◆ TASK DETAILS ◆
Transcribe all the data, leaving each word as it is.

◆ DATA TO EXAMINE ◆
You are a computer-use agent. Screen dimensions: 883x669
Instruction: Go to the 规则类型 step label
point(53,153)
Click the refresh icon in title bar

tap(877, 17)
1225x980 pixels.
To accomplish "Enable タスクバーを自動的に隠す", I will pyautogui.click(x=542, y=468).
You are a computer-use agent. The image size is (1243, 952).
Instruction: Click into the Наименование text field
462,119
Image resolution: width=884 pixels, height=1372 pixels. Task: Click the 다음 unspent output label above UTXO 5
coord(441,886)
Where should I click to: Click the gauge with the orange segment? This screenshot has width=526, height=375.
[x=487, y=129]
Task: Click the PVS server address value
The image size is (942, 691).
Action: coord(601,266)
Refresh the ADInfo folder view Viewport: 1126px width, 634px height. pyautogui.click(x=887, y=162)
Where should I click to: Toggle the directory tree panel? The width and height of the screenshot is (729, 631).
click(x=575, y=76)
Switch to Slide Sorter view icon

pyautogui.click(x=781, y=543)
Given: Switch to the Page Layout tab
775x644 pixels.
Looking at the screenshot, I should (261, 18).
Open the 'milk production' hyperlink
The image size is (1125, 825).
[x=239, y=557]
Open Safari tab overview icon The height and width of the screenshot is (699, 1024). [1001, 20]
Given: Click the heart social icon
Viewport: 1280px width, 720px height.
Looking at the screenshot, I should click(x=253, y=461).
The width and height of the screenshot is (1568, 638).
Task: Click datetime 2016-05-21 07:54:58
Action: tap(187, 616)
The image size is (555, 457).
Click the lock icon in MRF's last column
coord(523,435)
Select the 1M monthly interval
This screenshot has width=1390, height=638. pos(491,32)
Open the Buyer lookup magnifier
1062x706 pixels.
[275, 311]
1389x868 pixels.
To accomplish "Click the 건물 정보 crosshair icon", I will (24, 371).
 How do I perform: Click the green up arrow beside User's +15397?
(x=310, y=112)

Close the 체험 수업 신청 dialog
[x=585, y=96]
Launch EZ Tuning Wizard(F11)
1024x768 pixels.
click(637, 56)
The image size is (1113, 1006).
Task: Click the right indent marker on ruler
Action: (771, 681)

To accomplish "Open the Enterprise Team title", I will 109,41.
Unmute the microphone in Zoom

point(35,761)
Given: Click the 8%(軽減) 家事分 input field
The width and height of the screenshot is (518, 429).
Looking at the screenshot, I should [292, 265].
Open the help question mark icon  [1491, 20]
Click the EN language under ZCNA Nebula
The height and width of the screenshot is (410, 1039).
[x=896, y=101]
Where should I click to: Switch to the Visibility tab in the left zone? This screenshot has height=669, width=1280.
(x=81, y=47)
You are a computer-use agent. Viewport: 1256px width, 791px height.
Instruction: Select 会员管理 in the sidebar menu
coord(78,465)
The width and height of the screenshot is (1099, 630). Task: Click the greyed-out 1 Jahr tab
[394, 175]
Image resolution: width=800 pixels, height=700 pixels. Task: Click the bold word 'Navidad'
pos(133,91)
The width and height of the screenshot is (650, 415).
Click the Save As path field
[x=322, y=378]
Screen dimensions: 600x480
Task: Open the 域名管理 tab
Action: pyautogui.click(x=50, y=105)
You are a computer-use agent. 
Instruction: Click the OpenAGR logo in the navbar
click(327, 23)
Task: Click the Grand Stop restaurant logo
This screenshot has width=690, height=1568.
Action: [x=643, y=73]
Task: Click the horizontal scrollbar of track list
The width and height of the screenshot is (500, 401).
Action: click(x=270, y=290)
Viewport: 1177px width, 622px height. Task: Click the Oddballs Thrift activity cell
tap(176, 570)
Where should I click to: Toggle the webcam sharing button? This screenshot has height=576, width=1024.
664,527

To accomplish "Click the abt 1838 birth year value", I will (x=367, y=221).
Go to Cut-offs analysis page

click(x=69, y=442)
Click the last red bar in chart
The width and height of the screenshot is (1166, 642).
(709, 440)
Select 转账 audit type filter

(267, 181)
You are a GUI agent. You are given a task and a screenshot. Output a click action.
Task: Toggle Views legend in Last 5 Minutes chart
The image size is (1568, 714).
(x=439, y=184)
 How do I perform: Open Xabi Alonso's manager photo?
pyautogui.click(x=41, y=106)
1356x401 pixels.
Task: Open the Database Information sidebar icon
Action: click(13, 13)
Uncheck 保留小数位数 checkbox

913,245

◆ TASK RESPONSE ◆
You are a computer-use agent. Screen dimensions: 883x669
Instruction: Go to the 规则类型 step label
point(53,153)
Click the refresh icon in title bar

tap(877, 17)
1225x980 pixels.
To accomplish "Enable タスクバーを自動的に隠す", I will pyautogui.click(x=542, y=468).
You are a computer-use agent. The image size is (1243, 952).
Instruction: Click into the Наименование text field
462,119
Image resolution: width=884 pixels, height=1372 pixels. Task: Click the 다음 unspent output label above UTXO 5
coord(441,886)
Where should I click to: Click the gauge with the orange segment? This screenshot has width=526, height=375.
[x=487, y=129]
Task: Click the PVS server address value
The image size is (942, 691).
Action: coord(601,266)
Refresh the ADInfo folder view Viewport: 1126px width, 634px height. pyautogui.click(x=887, y=162)
Where should I click to: Toggle the directory tree panel? The width and height of the screenshot is (729, 631).
click(x=575, y=76)
Switch to Slide Sorter view icon

pyautogui.click(x=781, y=543)
Given: Switch to the Page Layout tab
775x644 pixels.
Looking at the screenshot, I should (261, 18).
Open the 'milk production' hyperlink
The image size is (1125, 825).
[x=239, y=557]
Open Safari tab overview icon The height and width of the screenshot is (699, 1024). [1001, 20]
Given: Click the heart social icon
Viewport: 1280px width, 720px height.
Looking at the screenshot, I should click(x=253, y=461).
The width and height of the screenshot is (1568, 638).
Task: Click datetime 2016-05-21 07:54:58
Action: tap(187, 616)
The image size is (555, 457).
Click the lock icon in MRF's last column
coord(523,435)
Select the 1M monthly interval
This screenshot has width=1390, height=638. pos(491,32)
Open the Buyer lookup magnifier
1062x706 pixels.
[275, 311]
1389x868 pixels.
To accomplish "Click the 건물 정보 crosshair icon", I will (24, 371).
 How do I perform: Click the green up arrow beside User's +15397?
(x=310, y=112)

Close the 체험 수업 신청 dialog
[x=585, y=96]
Launch EZ Tuning Wizard(F11)
1024x768 pixels.
click(637, 56)
The image size is (1113, 1006).
Task: Click the right indent marker on ruler
Action: (771, 681)

To accomplish "Open the Enterprise Team title", I will 109,41.
Unmute the microphone in Zoom

point(35,761)
Given: Click the 8%(軽減) 家事分 input field
The width and height of the screenshot is (518, 429).
Looking at the screenshot, I should [292, 265].
Open the help question mark icon  [1491, 20]
Click the EN language under ZCNA Nebula
The height and width of the screenshot is (410, 1039).
[x=896, y=101]
Where should I click to: Switch to the Visibility tab in the left zone? This screenshot has height=669, width=1280.
(x=81, y=47)
You are a computer-use agent. Viewport: 1256px width, 791px height.
Instruction: Select 会员管理 in the sidebar menu
coord(78,465)
The width and height of the screenshot is (1099, 630). Task: Click the greyed-out 1 Jahr tab
[394, 175]
Image resolution: width=800 pixels, height=700 pixels. Task: Click the bold word 'Navidad'
pos(133,91)
The width and height of the screenshot is (650, 415).
Click the Save As path field
[x=322, y=378]
Screen dimensions: 600x480
Task: Open the 域名管理 tab
Action: pyautogui.click(x=50, y=105)
You are a computer-use agent. 
Instruction: Click the OpenAGR logo in the navbar
click(327, 23)
Task: Click the Grand Stop restaurant logo
This screenshot has width=690, height=1568.
Action: [x=643, y=73]
Task: Click the horizontal scrollbar of track list
The width and height of the screenshot is (500, 401).
Action: click(x=270, y=290)
Viewport: 1177px width, 622px height. Task: Click the Oddballs Thrift activity cell
tap(176, 570)
Where should I click to: Toggle the webcam sharing button? This screenshot has height=576, width=1024.
664,527

To accomplish "Click the abt 1838 birth year value", I will (x=367, y=221).
Go to Cut-offs analysis page

click(x=69, y=442)
Click the last red bar in chart
The width and height of the screenshot is (1166, 642).
(709, 440)
Select 转账 audit type filter

(267, 181)
You are a GUI agent. You are given a task and a screenshot. Output a click action.
Task: Toggle Views legend in Last 5 Minutes chart
The image size is (1568, 714).
(x=439, y=184)
 How do I perform: Open Xabi Alonso's manager photo?
pyautogui.click(x=41, y=106)
1356x401 pixels.
Task: Open the Database Information sidebar icon
Action: click(13, 13)
Uncheck 保留小数位数 checkbox

913,245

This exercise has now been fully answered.